In the long term, the interconnection between urban networks and regional railways will be completed to reduce traffic in the main Lille station. To do so, nine multimodal hubs and park-and-ride facilities will be built near to railway stations, which are the doorways to urban centres. New railway stations, especially in the south of Lille, will blossom. The existing subway line to the South will be extended to reach out to the most peripheral areas. The railway system will also participate in the connection between suburban areas with “diametralization” of some lines. Automatic and connected transport is already being implemented and will be set-up on some sections in urban areas.
SEEKING SYNERGIES AND COMPLEMENTARITIES
These two new significant urban measures, the LEZ and the investment plan for structural collective transport are integrating a larger, coherent set of initiatives for a better and cleaner urban environment. Car owners willing to change for a cleaner car are already supported, under certain conditions, by the French States, and this was an important consideration in voting for the LEZ. Lille Metropole is also engaged to reflect on how to assist car users affected by these changes toward shifting transport modes.
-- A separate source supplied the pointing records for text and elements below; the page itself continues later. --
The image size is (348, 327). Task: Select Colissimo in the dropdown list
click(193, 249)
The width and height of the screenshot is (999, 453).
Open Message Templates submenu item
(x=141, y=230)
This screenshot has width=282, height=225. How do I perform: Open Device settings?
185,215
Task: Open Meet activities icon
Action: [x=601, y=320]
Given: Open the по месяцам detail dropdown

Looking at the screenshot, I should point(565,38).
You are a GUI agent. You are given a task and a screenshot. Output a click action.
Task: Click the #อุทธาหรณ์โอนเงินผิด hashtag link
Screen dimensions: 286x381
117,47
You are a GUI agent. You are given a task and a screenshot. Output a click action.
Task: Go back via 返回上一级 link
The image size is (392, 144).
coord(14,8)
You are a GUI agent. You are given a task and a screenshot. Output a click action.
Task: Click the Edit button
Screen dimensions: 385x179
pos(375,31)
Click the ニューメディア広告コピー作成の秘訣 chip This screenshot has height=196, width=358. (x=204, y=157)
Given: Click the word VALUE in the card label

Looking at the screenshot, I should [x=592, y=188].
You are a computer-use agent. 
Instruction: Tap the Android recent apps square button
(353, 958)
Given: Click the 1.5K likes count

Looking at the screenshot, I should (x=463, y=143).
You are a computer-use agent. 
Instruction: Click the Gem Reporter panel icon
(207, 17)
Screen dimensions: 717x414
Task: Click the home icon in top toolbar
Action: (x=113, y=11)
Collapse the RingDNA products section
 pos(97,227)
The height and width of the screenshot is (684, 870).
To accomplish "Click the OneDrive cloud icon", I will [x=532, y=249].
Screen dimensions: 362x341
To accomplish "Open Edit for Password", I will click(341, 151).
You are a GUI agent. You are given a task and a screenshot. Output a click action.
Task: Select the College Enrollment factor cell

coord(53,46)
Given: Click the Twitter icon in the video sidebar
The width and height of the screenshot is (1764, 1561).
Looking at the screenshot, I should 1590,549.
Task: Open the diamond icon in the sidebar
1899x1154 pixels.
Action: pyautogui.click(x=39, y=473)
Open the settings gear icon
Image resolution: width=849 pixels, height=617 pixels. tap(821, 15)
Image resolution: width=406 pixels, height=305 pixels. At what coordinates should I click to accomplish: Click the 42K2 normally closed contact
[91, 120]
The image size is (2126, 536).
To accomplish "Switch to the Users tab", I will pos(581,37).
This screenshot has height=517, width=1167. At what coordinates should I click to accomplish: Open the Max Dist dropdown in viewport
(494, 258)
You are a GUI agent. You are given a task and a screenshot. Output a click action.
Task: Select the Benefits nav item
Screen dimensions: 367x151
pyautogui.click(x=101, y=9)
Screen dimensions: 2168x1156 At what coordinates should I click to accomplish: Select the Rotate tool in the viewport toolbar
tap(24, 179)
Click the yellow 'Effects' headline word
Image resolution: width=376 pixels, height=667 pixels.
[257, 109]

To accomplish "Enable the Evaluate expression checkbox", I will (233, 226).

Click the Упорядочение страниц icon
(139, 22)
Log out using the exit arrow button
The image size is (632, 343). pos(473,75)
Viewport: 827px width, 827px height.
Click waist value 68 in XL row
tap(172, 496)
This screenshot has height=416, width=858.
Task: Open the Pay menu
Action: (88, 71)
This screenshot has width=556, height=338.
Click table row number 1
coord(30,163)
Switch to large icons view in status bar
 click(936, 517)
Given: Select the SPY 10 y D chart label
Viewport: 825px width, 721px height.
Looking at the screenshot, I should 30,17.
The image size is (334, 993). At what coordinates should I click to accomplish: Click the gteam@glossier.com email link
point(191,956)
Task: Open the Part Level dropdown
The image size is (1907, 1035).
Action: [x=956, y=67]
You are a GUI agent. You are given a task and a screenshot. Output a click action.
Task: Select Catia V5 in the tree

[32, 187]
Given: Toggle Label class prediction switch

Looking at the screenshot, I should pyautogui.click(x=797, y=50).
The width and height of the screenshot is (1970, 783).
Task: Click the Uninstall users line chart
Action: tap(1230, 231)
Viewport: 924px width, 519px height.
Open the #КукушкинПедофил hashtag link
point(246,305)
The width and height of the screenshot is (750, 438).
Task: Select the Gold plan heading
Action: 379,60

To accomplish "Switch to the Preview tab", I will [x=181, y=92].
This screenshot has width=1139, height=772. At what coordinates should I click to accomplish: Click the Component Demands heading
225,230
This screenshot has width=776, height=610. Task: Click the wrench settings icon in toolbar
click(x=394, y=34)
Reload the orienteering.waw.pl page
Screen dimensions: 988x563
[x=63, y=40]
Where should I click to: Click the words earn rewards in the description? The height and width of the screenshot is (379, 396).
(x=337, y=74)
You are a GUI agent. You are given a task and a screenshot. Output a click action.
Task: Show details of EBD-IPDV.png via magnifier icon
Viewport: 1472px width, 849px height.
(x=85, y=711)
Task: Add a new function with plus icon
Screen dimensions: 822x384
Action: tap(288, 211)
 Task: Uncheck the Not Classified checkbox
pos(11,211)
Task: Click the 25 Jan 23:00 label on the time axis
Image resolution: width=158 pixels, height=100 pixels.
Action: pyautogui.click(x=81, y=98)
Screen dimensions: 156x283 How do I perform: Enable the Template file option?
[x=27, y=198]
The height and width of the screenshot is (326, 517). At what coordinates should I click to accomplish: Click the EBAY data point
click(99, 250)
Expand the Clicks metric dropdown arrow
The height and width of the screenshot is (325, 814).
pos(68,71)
These decisions on mobility and infrastructures projects will contribute to the improvement of air quality in the context of a broader environmental health policy whose action plan was also voted on in June 2019, as well as in connection with the development of the PCAET, the revision of the Urban Travel Plan initiated, etc. LEZ and infrastructural projects are far from the only contributors to improving the quality of the air in the territory. It is necessary to combine actions in multiple domains. The LEZ and investment plan are concrete example of a long-term strategy launch in 2018 for a healthier environment, the Sustainable Energy and Climate Action Plan (SECAP). The “Plan santé environnement” - voted in 2018, pushed for more coherent urban policies anticipating negative externalities at a cross-sectoral level. These cross-silos methods allow coherence and avoid overlapping, contradictory measures.
Public health must be supported through prevention and promotion on which Lille Metropole can have an impact rather than measures taking in reaction outside of Lille Metropole’s competences.
MANY SOLUTIONS, ONE METHOD
Challenges facing urban mobility are many, but there are plenty of solutions for each issue. It is widely agreed that one solution will not answer all challenges. Plans discussed in this case study are one possibility out of many different approaches. However, the method must remain on the same lines: a strong coherence between all solutions selected by a consultative process and implemented through close cooperation between all concerned public and private actors. Large financial investments are part of the solution, we must face it. However, big money is nothing without big minds: public strategies to shift travellers, commuters and transporters’ behaviours, like LEZ and smarter public transportation, are another essential part of the puzzle. Both must be considered together to ensure clean, but also socially inclusive, mobility for tomorrow.